(Passage Opens)


  2. This is B*S*. “Flexible meals” is not dining car dining. More el cheapo to hype the bonuses.

  3. I see two options for the Crescent and all the single-level eastern trains (a) return the Viewliner dining cars to the intended use and design as full service dining for all passengers on all trains thereby maximizing utilization/revenue from the dining cars, or (b) discontinue the dining cars on all single-level eastern trains and sell the cars to VIA or other interested parties. And the conductor gets one table only in the lounge for their office/paperwork, whether the dining cars stay or go. The crew can lounge in empty coach seats if they have nothing to do.

  4. Six years now and AMTRAK still needs lessons in customer service. It is disgraceful that they let crew take over passenger space. It is akin to shutting down food/cafe service early and locking whole cars where passengers could spread out.

    1. last time on an amtrak many years ago from la to creston iowa the dining crew could not get along…they were constantly yelling at each other

  5. The addition of pancakes at breakfast is a step in the right directon. The practice of mixing everything together for the lunch and dinner selections is a non-starter for me. This could be mitigated by offering sandwich choices for lunch and dinner.

  6. My wife and I once enjoyed traveling on Amtraks long distance trains. We haven’t taken a trip since they eliminated the dining cars. We’d love to travel cross country by train again. But until diners are brought back with FULL onboard staff and freshly cooked meals, that won’t happen. And by the way clean windows would be nice also. I’m not holding my breath till either happens.

  7. The operating plan called for the diner restoration to be in Q4 of FY-24 which would start July 1st. Amtrak’s next planned equipment restoration is to bring back a Sightseer Lounge car on the Texas Eagle!! If they were able to fast track a diner restoration on the Crescent, maybe they could do likewise for the Eagle’s lounge?

    1. My rare concise comment above is for Bob Johnston’s spot-on analysis. I am of course glad a diner is back on trains 19/20–the CRESCENT. But of course it should be open to coach riders.

      The LAKESHORE LIMITED apparently has been the test platform for the new version of the Flex menu, with meals served properly plated and at table. I would love to hear a report on this from a passenger on 48/49 since the table cloths, flowers and plated Flex entrees arrived.

      VIA has long offered near gourmet meals on the OCEAN that are actually brought on board cooked at the caterers and heated to serving temperature on-board. These meals are plated on-board and served in the dining room on china with flair! They work because the menu is carefully constructed to offer food that can be reheated in convection ovens without loss of taste. Also veggies are not reheated on the same plate as the entrees.

      The Viewliner II diners have the convection ovens. The test will be can Amtrak find Flex items that will allow them the same good fortune? Most restaurants today use many partially prepared meal items–so this is defintely not a new concept.

      But Amtrak must also exercise crew discipline. The staffer in the kitchen must not be lazy and use the microwave to save time when convection reheating is called for in the instructions from the commisary. The reheating “recipes” for each nenu item must be followed.

      The crews MUST NOT continue to lounge in seats intended for passengers.

      This behavior haunts not only the CARDINAL and the CRESCENT but is particularly bad on the TEXAS EAGLE–where the crews routinely ban coach passengers from using any of the 18 seats in the lounge end of the Cross Country Grill diner-lounge. A “good day” on the EAGLE sees coach passengers allowed to use a max of two tables, but only to immediately eat and then go back to their seats. The lounge experience is intended for the riders–not the crew. Staff breaks are fine–but at most two tables should suffice.

      Amtrak knows how to do decent service of this type. It’s the model for the ACELA First Class food service. Time will tell if the CRESCENT experience echoes the OCEAN or the TEXAS EAGLE.

(Passage Closes)
(Given entries Opens)

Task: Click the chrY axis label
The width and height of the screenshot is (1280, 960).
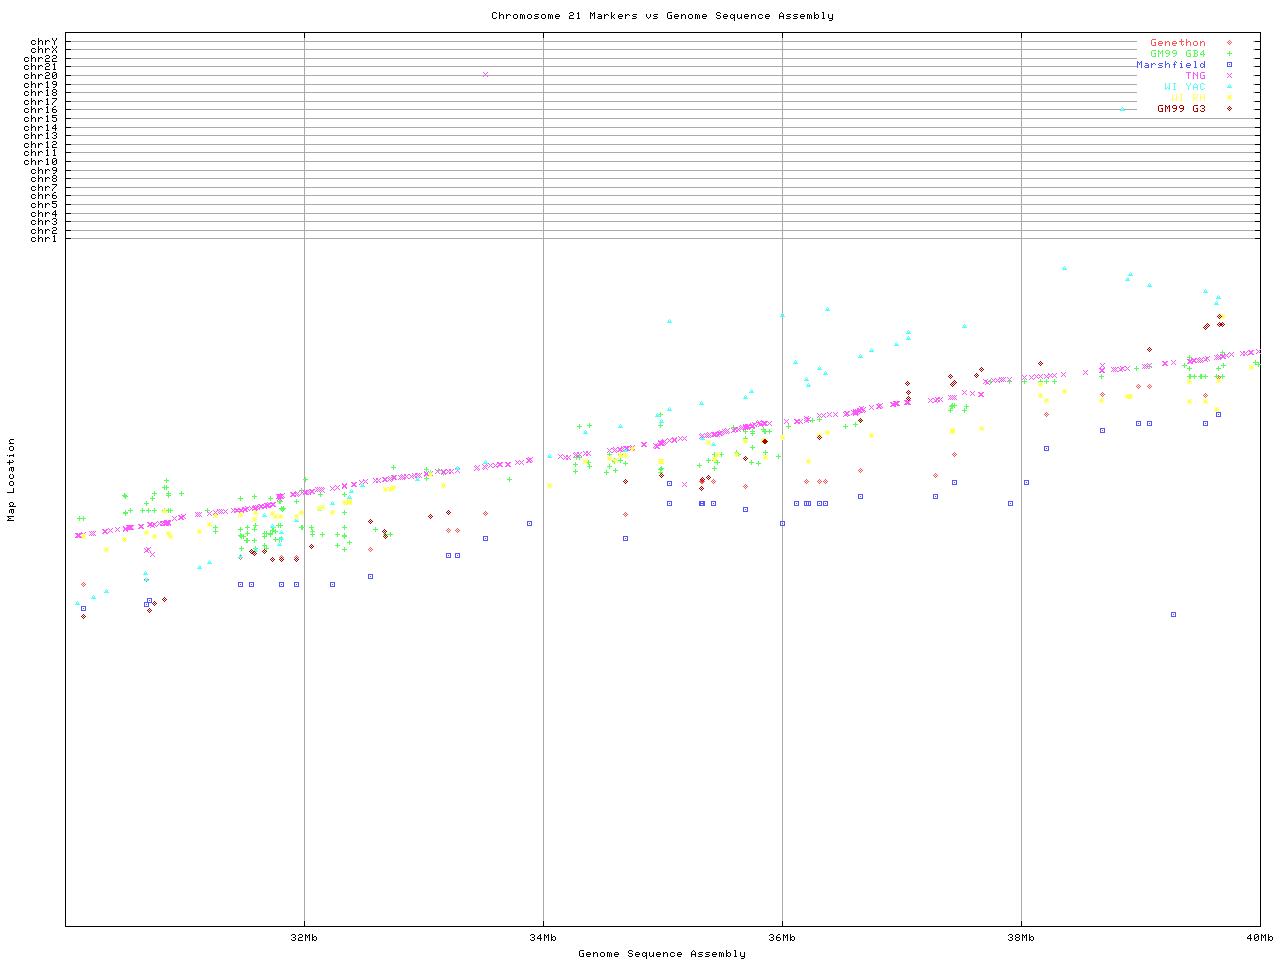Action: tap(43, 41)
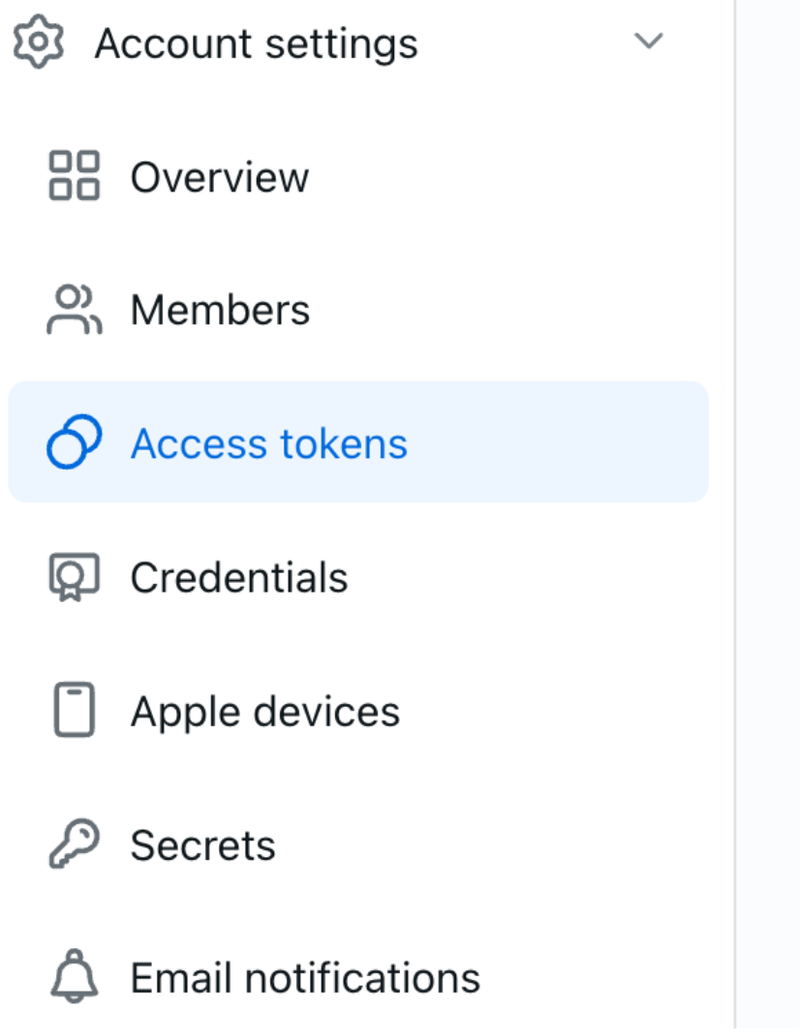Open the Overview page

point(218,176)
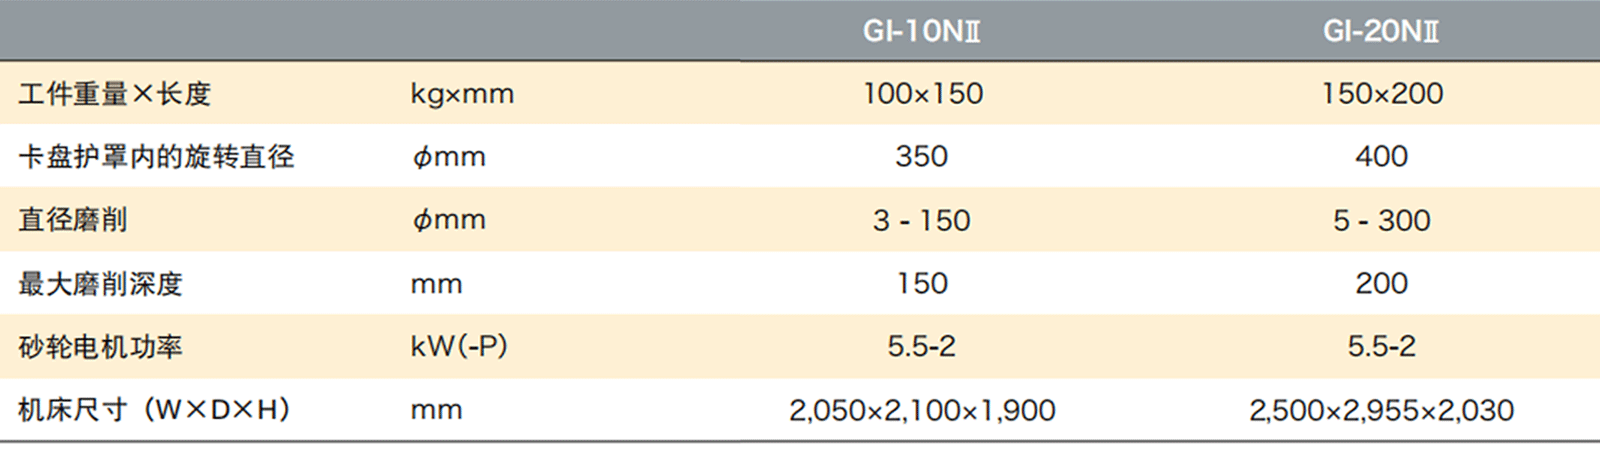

(Given entries Closes)
(Given entries Opens)

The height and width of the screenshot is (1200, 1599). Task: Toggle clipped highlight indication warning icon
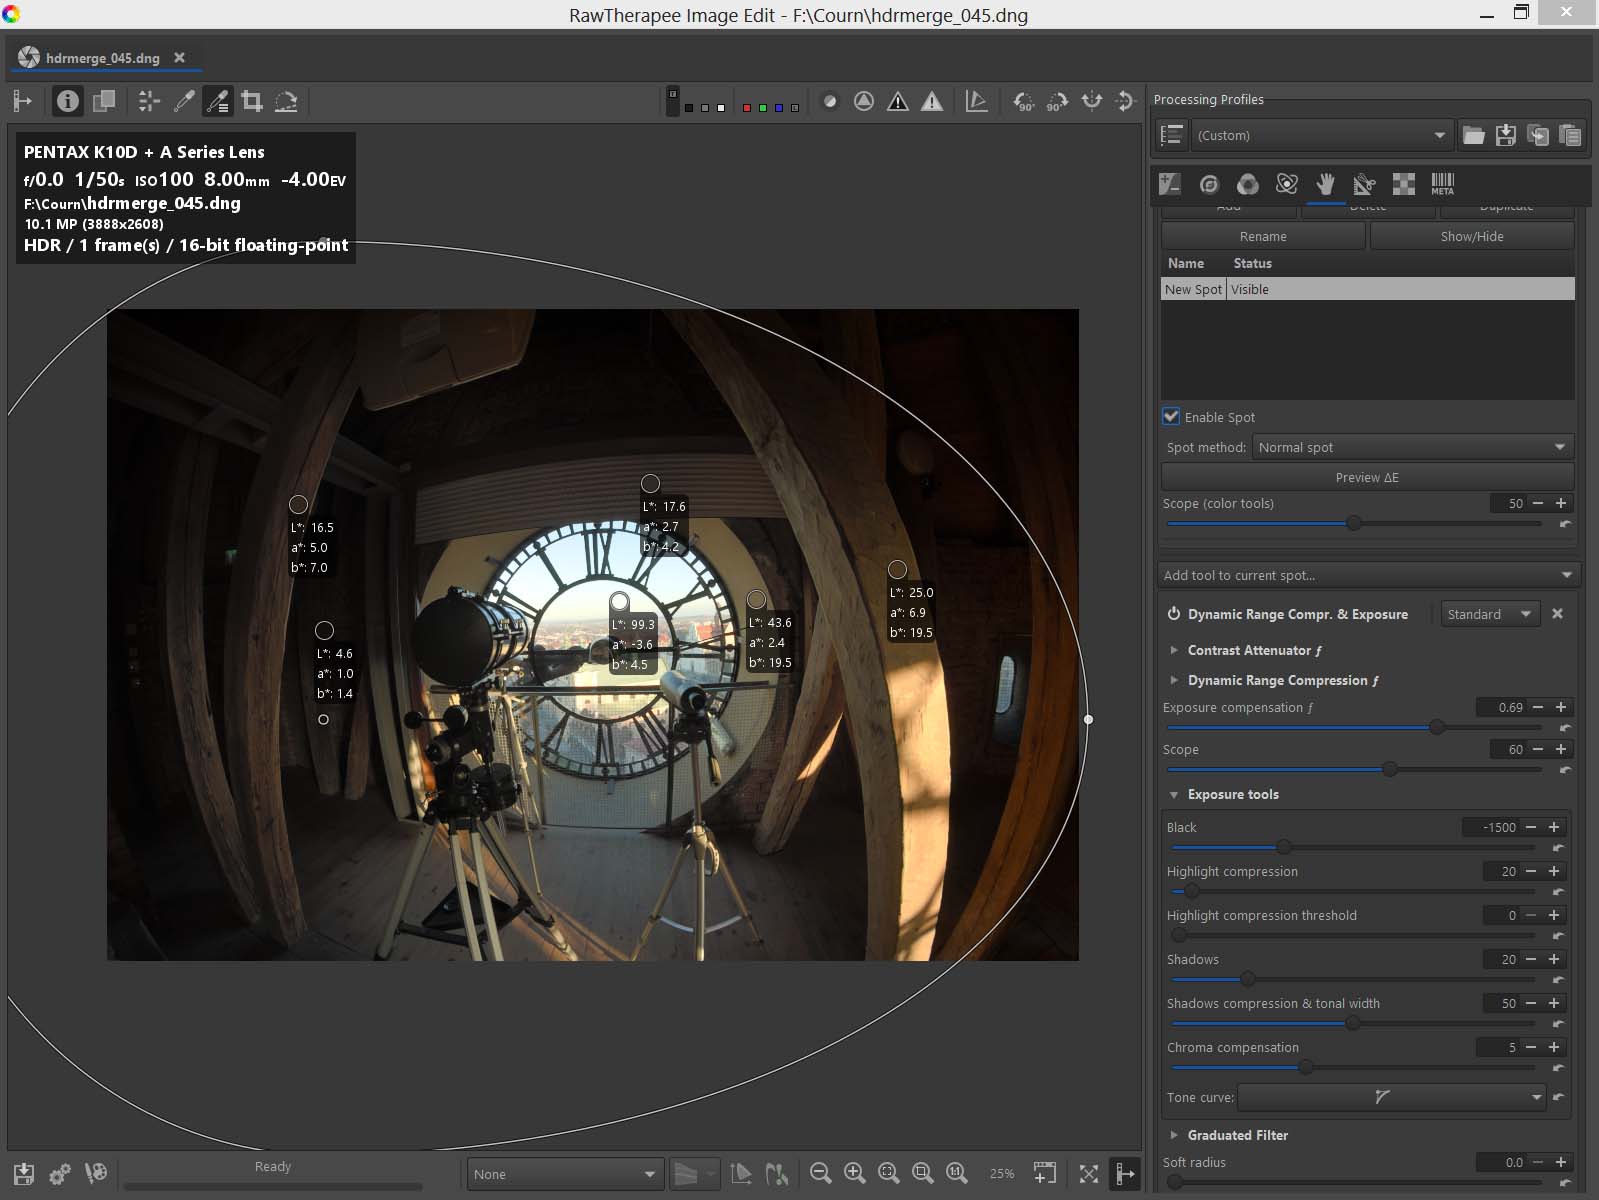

(Given entries Closes)

> [Exercise requirements]
1. Answer these from the Amtrak comments:
(a) What breakfast addition is called a step in the right direction?
(b) In which quarter of FY-24 did the operating plan call for the diner restoration?
(c) Which train has apparently been the test platform for the new version of the Flex menu?
2. Reproduce the part of the Amtrak comments starting at "This behavior haunts" and ending at "tables should suffice.".
Rely on the Amtrak comments alone.

> [Results for each task]
1.
(a) Pancakes.
(b) Q4, which would start July 1st.
(c) The Lakeshore Limited.

2.
This behavior haunts not only the CARDINAL and the CRESCENT but is particularly bad on the TEXAS EAGLE–where the crews routinely ban coach passengers from using any of the 18 seats in the lounge end of the Cross Country Grill diner-lounge. A “good day” on the EAGLE sees coach passengers allowed to use a max of two tables, but only to immediately eat and then go back to their seats. The lounge experience is intended for the riders–not the crew. Staff breaks are fine–but at most two tables should suffice.